In China today, they are just beginning to think about letting companies fail. In Asia, and in communist societies, failure is a cardinal sin. They are learning and it will take a couple of generations to have true cultural change-along with ditching the communism! In the US, we propped up and bailed out plenty of companies post financial crash that we should have let fail. The reason they do it in Asia is cultural and political. The reason we did it in the US was fear and reputation.
Failure in the case of companies can be a good thing. Bankruptcy is an organized cleansing process that redistributes assets and sometimes allows the company to survive. Failure also frees up employees to pursue other things. It can be short term painful for those employees, but it’s the capitalistic markets way of reallocating labor to better purposes.
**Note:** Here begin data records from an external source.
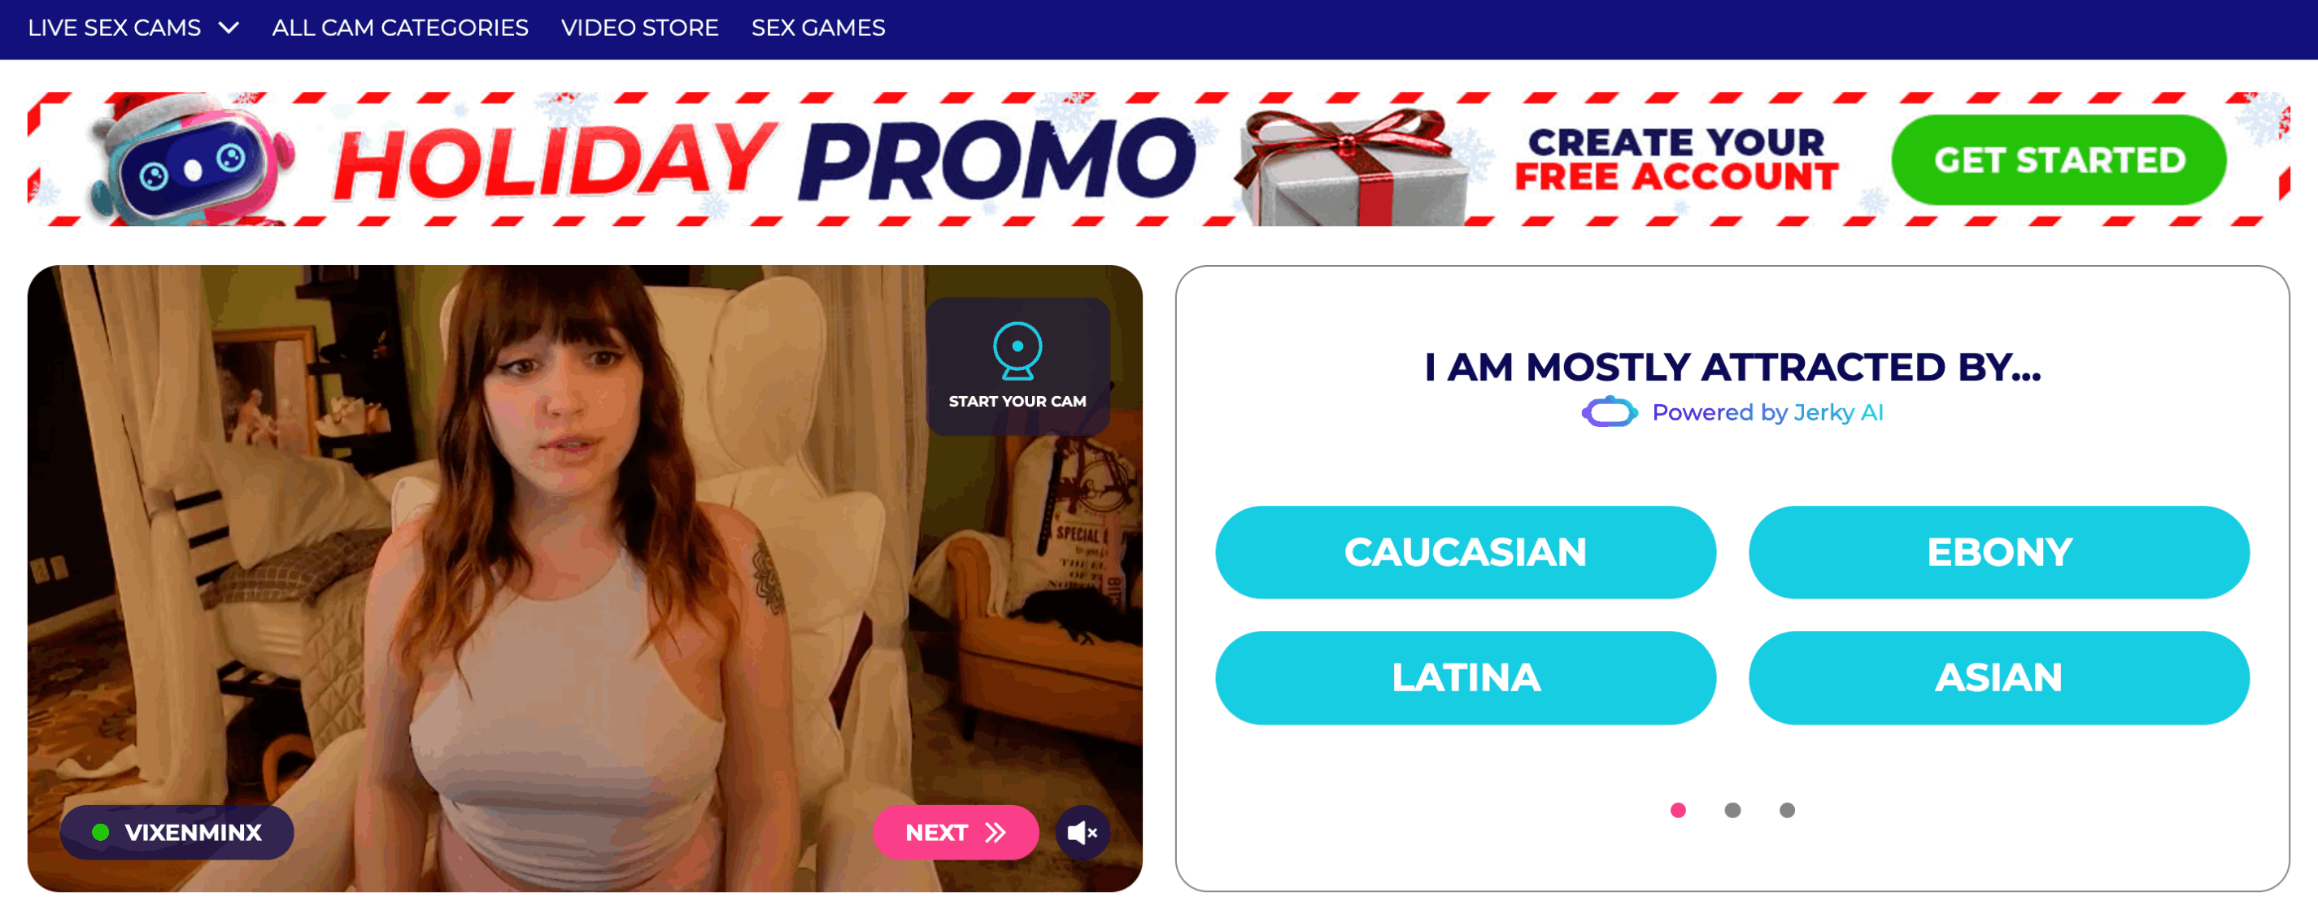Click the webcam icon above Start Your Cam
This screenshot has width=2318, height=923.
point(1017,351)
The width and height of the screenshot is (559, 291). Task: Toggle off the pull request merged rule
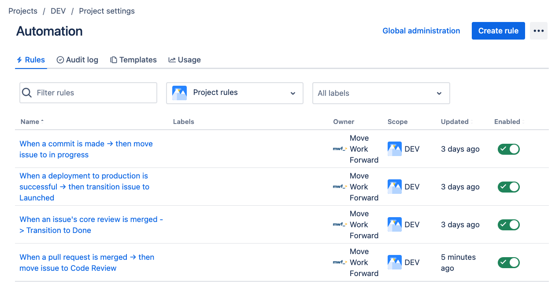(x=508, y=262)
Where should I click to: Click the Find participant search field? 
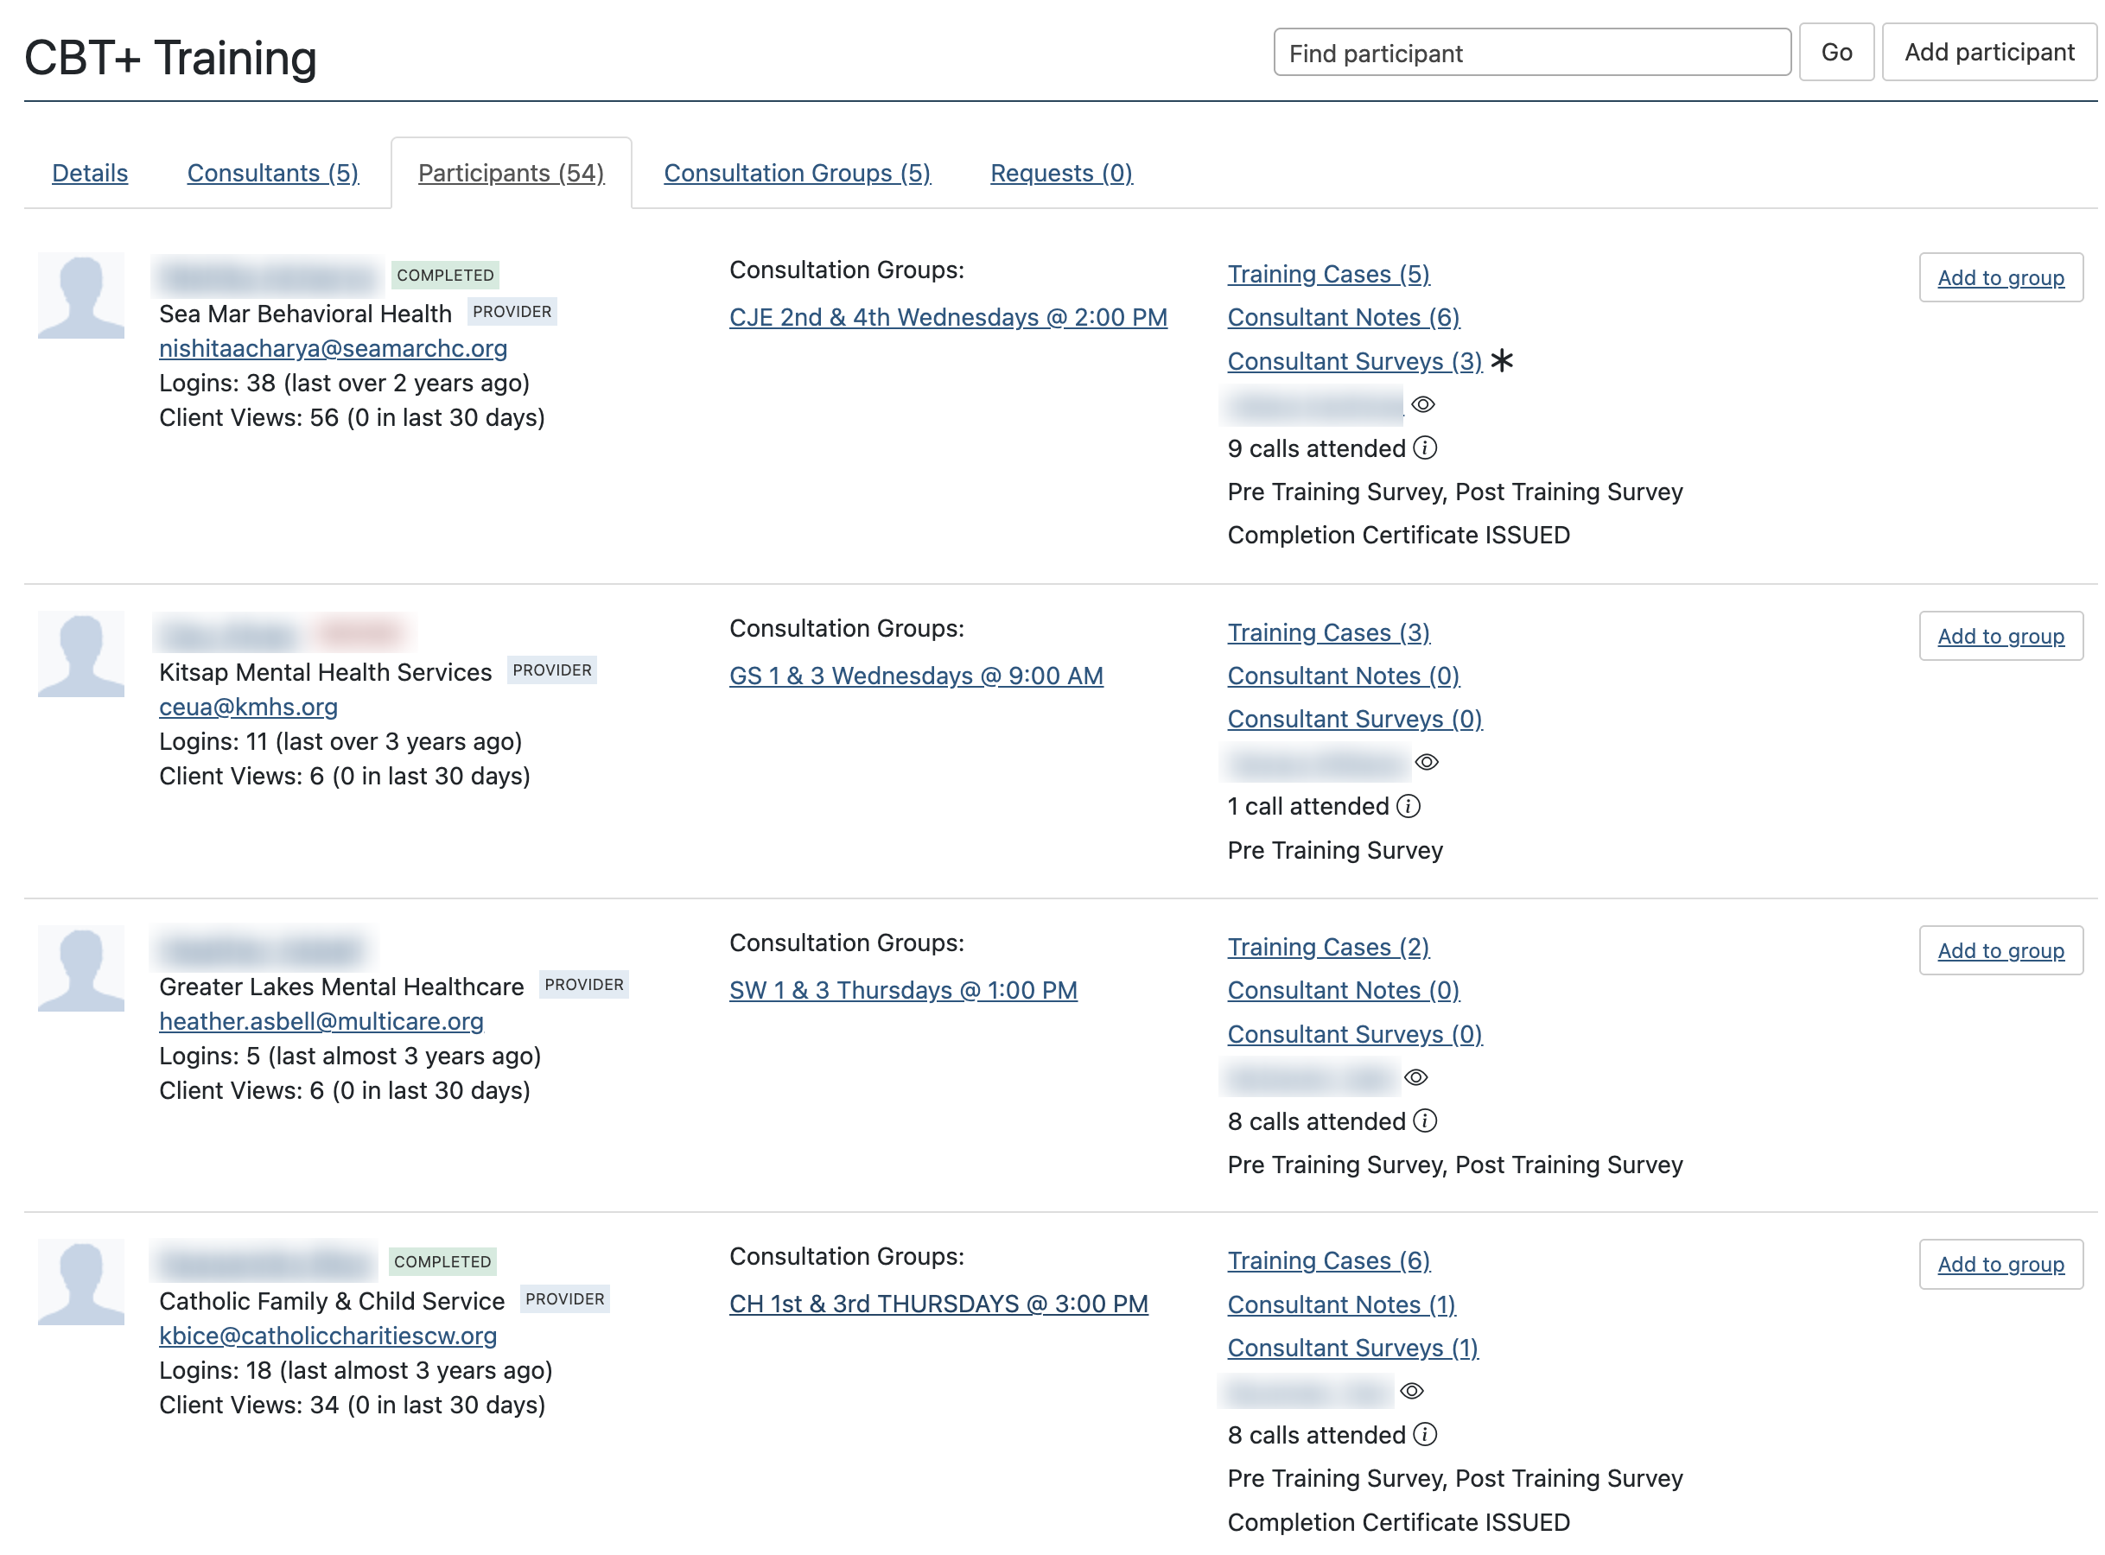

Companies that fail show that someone somewhere is trying. Better to try and fail than do nothing at all. That’s why the best advice for a person contemplating a startup is generally to just do it. Launch, and go. You will never get it perfect so just go. Then figure it out as you roll.
In the US today, we are soon going to be faced with a major choice. Will we let governments fail or not? In my state of Illinois, there isn’t a government entity that is actually solvent if you run the numbers the right way. Bankruptcy will be short term painful. It will sully reputations. But, if the outcome of bankruptcy is a different way of doing things, and a smaller restructured more nimble government not beset by the problems of cronyism, then it is a good idea to go through the bankruptcy process.
In many ways, fear of failure is actually manifested as fear of taking risks. When a society avoids failure, it’s really avoiding risk. Avoiding risk steers us clear of fun things that help society grow, like innovation. Avoid innovation, and you will be stuck on a treadmill, moving but never going anywhere.
I’d rather accept some failure, and risk. I like to go places, not sit.